O desenvolvimento humano requer engajamento multidisciplinar

O que você acha que está no cerne de um conceito de desenvolvimento humano?

Na minha opinião, o núcleo do desenvolvimento humano é melhorar o bem-estar humano. Não no sentido de ter cada vez mais coisas, mas no sentido de ter uma boa qualidade de vida: as necessidades básicas são satisfeitas, há tempo para fazer as coisas; em escala coletiva, as sociedades cuidam dos mais vulneráveis, não deixando ninguém para trás ou sozinho; sociedade fornece essa rede de segurança. Ao mesmo tempo, trata-se também de cuidar da natureza, tentando manter o equilíbrio. O desenvolvimento humano é um processo coletivo no qual sempre tentamos melhorar.

Dentro do contexto humano, acho que a educação é muito importante – dar às crianças oportunidades iguais de se desenvolver, aprender, melhorar. Se você olhar para o que está acontecendo no momento, abordar as desigualdades está no centro da questão. É realmente difícil imaginar que no século 21 temos pessoas que passam fome. Eu acho que é errado que nós coletivamente não consigamos satisfazer as necessidades básicas, que as pessoas não tenham comida suficiente para satisfazer suas próprias necessidades corporais e metabólicas – isso afeta toda a sua vida. Realizei algumas pesquisas sobre o impacto da desnutrição nas crianças: se as crianças são desnutridas em tenra idade e/ou quando as mulheres grávidas são desnutridas, os impactos negativos se estendem por toda a vida. É com base nisso que os indivíduos têm oportunidades iguais: embora reconhecendo que nem todos vão aproveitar essas oportunidades ou que podem não usá-las adequadamente, trata-se, pelo menos, de criar um caminho para todos.

Em que medida o seu trabalho se enquadra no conceito de desenvolvimento humano? Em particular, você poderia trazer sua pesquisa sobre modelagem de sistemas ambientais humanos?
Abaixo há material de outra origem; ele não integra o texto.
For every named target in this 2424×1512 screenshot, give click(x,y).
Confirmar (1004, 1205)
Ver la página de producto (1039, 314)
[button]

Trabalhei por muito tempo no impacto e na adaptação às mudanças climáticas, mas meu trabalho mais recente é sobre o conceito de agência humana, mudanças sociais rápidas e gorjetas sociais. Acho que isso é útil porque primeiro reconhece que todos nós temos um grau diferente de agência, que as agências não são distribuídas igualmente na sociedade e que há um aspecto coletivo na agência. Acho que foi no final do século 20 que surgiu o paradigma da escolha racional – se todos os indivíduos perseguirem seus próprios interesses, isso de alguma forma contribui para o bem coletivo. Dentro do paradigma racional não há muito espaço para mudanças nas regras do sistema. No conceito de agência que estou explorando, você também tem uma agência coletiva ou estratégica onde você atua como cidadão, não apenas como consumidor, e tenta estruturar as instituições sociais, as regras e regulamentos, e também o envolvimento coletivo, ter mais agência. Um exemplo disso é o movimento Fridays for Future: se você é apenas uma criança em idade escolar, sua agência é muito baixa, mas se existem milhões de crianças em idade escolar na rua, então elas não podem ser ignoradas. Por meio desse engajamento coletivo, você pode mudar a estrutura da sociedade e aumentar sua agência e poder.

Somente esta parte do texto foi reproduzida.